Abstract

Abstract Among the celebrated names of those who have contributed so much in the last thirty years to rubber technology is that of Douglas Frank Twiss. Born in Birmingham, England, in 1883, he graduated at Birmingham University and received the Doctor of Science degree in 1910. Among other academic qualifications, he was a Bachelor of Science of London University and became a Fellow of the Royal Institute of Chemistry in 1908, on whose Council he served for nine years. He was also one of the pioneer members of the Institution of the Rubber Industry at its inception in 1921, and in 1934 he received the highest honor the Institution awards—the Colwyn Gold Medal—for his outstanding scientific work in rubber technology.
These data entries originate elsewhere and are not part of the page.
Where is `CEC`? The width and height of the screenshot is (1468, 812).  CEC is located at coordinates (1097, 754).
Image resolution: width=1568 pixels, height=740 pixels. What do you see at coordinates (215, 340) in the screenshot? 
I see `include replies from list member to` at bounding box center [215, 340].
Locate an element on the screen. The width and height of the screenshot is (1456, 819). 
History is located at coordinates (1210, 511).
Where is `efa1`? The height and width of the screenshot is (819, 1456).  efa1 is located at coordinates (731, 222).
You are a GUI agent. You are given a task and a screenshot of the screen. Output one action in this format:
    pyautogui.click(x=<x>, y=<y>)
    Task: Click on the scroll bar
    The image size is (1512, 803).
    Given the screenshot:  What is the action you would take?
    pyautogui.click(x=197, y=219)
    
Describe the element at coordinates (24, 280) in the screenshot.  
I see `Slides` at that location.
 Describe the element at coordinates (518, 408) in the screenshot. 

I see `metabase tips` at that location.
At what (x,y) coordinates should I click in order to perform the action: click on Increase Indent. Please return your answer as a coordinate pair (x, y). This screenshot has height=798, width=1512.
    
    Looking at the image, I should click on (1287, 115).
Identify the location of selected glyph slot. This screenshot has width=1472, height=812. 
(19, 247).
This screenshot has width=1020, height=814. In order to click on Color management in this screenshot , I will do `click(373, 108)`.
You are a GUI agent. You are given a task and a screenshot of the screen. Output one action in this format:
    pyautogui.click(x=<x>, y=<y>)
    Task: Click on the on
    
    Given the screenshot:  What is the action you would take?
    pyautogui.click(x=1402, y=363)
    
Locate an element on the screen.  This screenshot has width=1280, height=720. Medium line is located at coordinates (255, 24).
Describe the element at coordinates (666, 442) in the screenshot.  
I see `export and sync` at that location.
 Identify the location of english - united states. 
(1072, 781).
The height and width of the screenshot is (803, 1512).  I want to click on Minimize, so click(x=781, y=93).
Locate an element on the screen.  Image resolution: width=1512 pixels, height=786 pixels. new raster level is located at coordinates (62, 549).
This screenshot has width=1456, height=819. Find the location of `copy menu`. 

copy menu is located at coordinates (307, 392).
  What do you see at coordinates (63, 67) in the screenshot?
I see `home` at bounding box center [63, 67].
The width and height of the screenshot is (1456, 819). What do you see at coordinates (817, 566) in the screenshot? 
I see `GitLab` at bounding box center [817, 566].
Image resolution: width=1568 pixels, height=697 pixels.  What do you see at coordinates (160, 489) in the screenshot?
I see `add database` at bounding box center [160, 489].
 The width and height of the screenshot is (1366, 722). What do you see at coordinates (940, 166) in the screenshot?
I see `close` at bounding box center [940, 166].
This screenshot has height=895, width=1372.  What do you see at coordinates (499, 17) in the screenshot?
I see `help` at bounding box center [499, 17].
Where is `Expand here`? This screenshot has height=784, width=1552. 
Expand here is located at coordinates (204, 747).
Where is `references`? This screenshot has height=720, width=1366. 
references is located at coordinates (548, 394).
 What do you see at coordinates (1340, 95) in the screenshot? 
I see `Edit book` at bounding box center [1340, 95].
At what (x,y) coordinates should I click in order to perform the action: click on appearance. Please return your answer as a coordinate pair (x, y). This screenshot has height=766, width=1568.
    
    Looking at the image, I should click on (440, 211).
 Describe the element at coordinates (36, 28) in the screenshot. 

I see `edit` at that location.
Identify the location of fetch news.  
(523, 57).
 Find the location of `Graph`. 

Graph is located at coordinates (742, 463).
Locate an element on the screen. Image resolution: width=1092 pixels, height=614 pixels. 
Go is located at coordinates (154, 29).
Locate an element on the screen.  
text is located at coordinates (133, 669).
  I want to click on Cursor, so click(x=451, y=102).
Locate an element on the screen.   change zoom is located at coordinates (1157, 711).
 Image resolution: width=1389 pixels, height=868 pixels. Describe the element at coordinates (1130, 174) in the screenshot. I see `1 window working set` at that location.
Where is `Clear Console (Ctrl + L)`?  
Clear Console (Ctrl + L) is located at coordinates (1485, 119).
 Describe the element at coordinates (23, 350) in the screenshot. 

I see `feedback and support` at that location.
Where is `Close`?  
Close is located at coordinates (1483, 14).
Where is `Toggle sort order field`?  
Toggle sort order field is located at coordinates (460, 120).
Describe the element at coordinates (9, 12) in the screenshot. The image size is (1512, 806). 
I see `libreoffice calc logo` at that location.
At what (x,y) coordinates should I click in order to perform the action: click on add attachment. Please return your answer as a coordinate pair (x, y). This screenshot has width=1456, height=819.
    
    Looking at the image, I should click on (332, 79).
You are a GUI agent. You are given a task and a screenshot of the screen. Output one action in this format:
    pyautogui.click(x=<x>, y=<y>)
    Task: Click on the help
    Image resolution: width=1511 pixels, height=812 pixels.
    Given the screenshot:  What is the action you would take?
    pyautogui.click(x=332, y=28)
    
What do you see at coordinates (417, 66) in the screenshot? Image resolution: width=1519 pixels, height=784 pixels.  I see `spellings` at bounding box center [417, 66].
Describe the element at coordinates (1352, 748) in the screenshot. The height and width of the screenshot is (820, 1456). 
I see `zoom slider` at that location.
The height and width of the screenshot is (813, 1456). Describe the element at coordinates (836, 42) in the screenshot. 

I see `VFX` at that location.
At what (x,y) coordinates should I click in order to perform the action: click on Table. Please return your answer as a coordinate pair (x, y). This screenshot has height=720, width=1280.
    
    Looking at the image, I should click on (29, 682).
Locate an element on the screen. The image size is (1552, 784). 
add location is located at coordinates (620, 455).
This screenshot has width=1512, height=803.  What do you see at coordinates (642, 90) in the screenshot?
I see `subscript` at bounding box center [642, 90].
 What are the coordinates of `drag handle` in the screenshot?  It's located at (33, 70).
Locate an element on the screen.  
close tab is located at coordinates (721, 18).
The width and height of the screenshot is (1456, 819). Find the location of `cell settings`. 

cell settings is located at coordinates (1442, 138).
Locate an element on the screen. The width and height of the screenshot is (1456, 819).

During the long and active part he played in the British rubber industry, he served on various committees of the Research Association of British Rubber Manufacturers and the Institution of the Rubber Industry. Dr. Twiss's first appointment was as a lecturer in chemistry at the Birmingham College of Technology until 1914, when he joined the Dunlop Rubber Company to form a Chemical Research Department. Within a year he was appointed Chief Chemist, a position he held until his retirement in 1946. Some idea of his wide and varied interests can be obtained from over seventy scientific publications and two hundred patent specifications bearing his name and sometimes those of his fellow workers. He was also part author of a text book on practical organic chemistry and two volumes on inorganic chemistry dealing with oxygen and sulfur, and he served for many years as Special Editor in rubber and elastomers for British Abstracts.